Unrest Within US Diplomacy
By Manuel E. Yepe
http://manuelyepe.wordpress.com/
Exclusive for the daily POR ESTO! of Merida, Mexico.
A CubaNews translation. Edited by Walter Lippmann.
The multiple crises affecting Donald Trump’s administration from the day the real estate multi-billionaire entrepreneur arrived at the Oval Office of the White House has not spared the State Department.An article by journalist Gardiner Harris, correspondent for the The New York Times at the White House, discusses the serious situation the diplomacy of the superpower has been going through since that day. He predicts it will tend to grow more serious in tune with the vices inherent in Trump’s administration, even when, in this case, it is Secretary of State, Rex W. Tillerson, the first-acting figure.

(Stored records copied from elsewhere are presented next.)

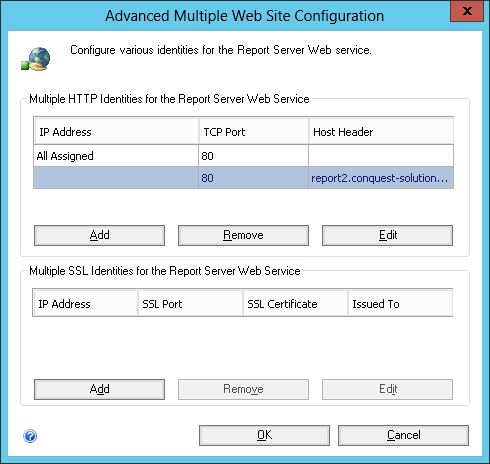490x464 pixels.
Task: Click the disabled SSL Edit button
Action: pos(387,389)
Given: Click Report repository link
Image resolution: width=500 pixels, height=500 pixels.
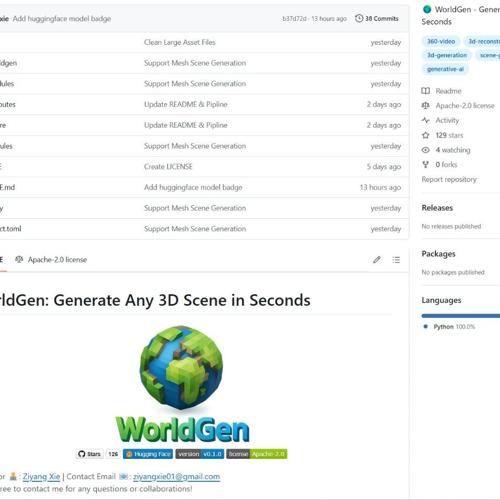Looking at the screenshot, I should pyautogui.click(x=449, y=179).

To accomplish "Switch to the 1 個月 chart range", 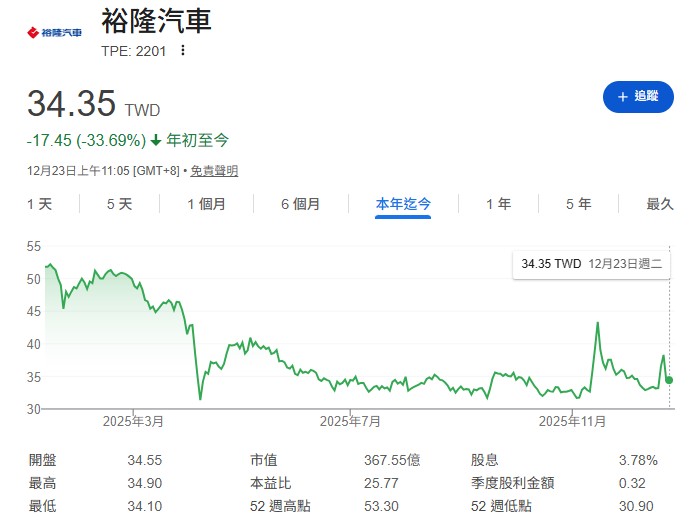I will (206, 204).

Harris describes what has been happening in the upper ranks of the State Department as “a parade of dismissals and early retirements”. Tillerson’s intense campaign to clean out the State Department has called upon each office of the Department to contribute to this goal.

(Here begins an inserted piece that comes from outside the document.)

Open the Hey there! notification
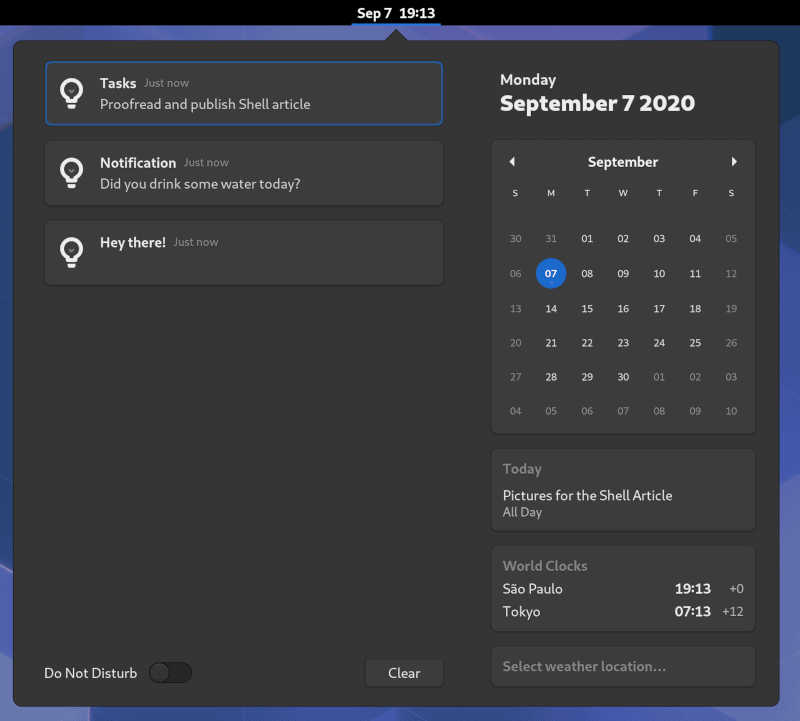Viewport: 800px width, 721px height. [x=244, y=252]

The guarded optimism that greeted the arrival of Rex Tillerson to the post of Secretary of State soon gave way to concern about the lack of communication between the boss and his subordinates.

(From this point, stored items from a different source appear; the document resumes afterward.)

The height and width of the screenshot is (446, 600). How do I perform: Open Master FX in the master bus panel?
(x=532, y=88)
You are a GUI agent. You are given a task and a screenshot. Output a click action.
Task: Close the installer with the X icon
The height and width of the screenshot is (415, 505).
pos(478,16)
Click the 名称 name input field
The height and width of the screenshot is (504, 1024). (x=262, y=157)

By midyear, Tillerson’s reiterated focus on issues such as inefficiency and the need to reorganize foreign policy provoked increasing anger and concern about his performance within the department.
Now, the estrangement is in the open. Diplomats going out the door are making their feelings known and a number of members of Congress have raised questions about the impact of these firings and resignations on US foreign policy.
In a recent message addressed to Secretary of State Rex Tillerson, the Democratic members of the House Foreign Relations Committee of Representatives, citing what they said was the “exodus of more than 100 Senior Foreign Service Officers of the State Department since January “, expressed concern about what “appears to be the intentional hollowing out of our senior diplomatic ranks.”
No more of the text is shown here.